I got the chance to go to a Cub Scout day camp today and help at the fishing station. Not only was it a great opportunity to give back to the community, but it was also a chance to pass on the sport to the next generation.
The first group rolled in around 8am, and it wasn’t more than a minute or two that kids were into fish. It was chaos, and I loved it! Form one side of the bank, there’d be a kid yelling “I got one! I got one!” I’d run over to unhook it, and there would be another kid with a fish on.
Not only was it great to put them on fish, but showing them where the fish were and why they were there made it not only fun for them, but educational too!
The boys had all made rods out of bamboo sticks, and it was as simple as it gets. There was a bit of line, a cork for a bobber, a hook, a worm, and a bunch of little gillies!
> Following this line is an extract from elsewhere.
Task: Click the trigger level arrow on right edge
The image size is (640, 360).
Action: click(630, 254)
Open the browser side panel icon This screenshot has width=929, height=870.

After the first group left and the second group came in, the tables turned a bit. Every now and then when a fish got deep hooked, they’d go belly up, and we couldn’t do any thing about it. Well a few of the resident bass figured that out, and it resulted in 2 or 3 HUGE bass that cruise the shore and snack on the boy’s fish.
Well as soon as one boy saw it, we heard “Oh my gosh, theres a huge bigmouth bass over here!”, and all of the kids rushed over to fish for it. Well while it wasn’t interested in little bits of worm, any bluegill or perch that went belly up wasn’t floating for long, and it was always accompanied by a loud yell from the boys, mainly saying “oh my gosh, he ate it!!!”
By the end of the day, storms rolled in and we had to evacuate the camp to a safe indoors location, however, from all of the boys I talked to, they had a blast, and everyone got to take their rods home to be used again!
If you get the chance to help out kids with fishing, I urge you to do it. Not only is it a blast to watch them catch fish, but it is also a great time to teach them the sport. By simply explaining why a bluegill likes a tree in the water, or why we clamp the barbs on hooks, The boys not only left catching fish, but with lots of knowledge for the future.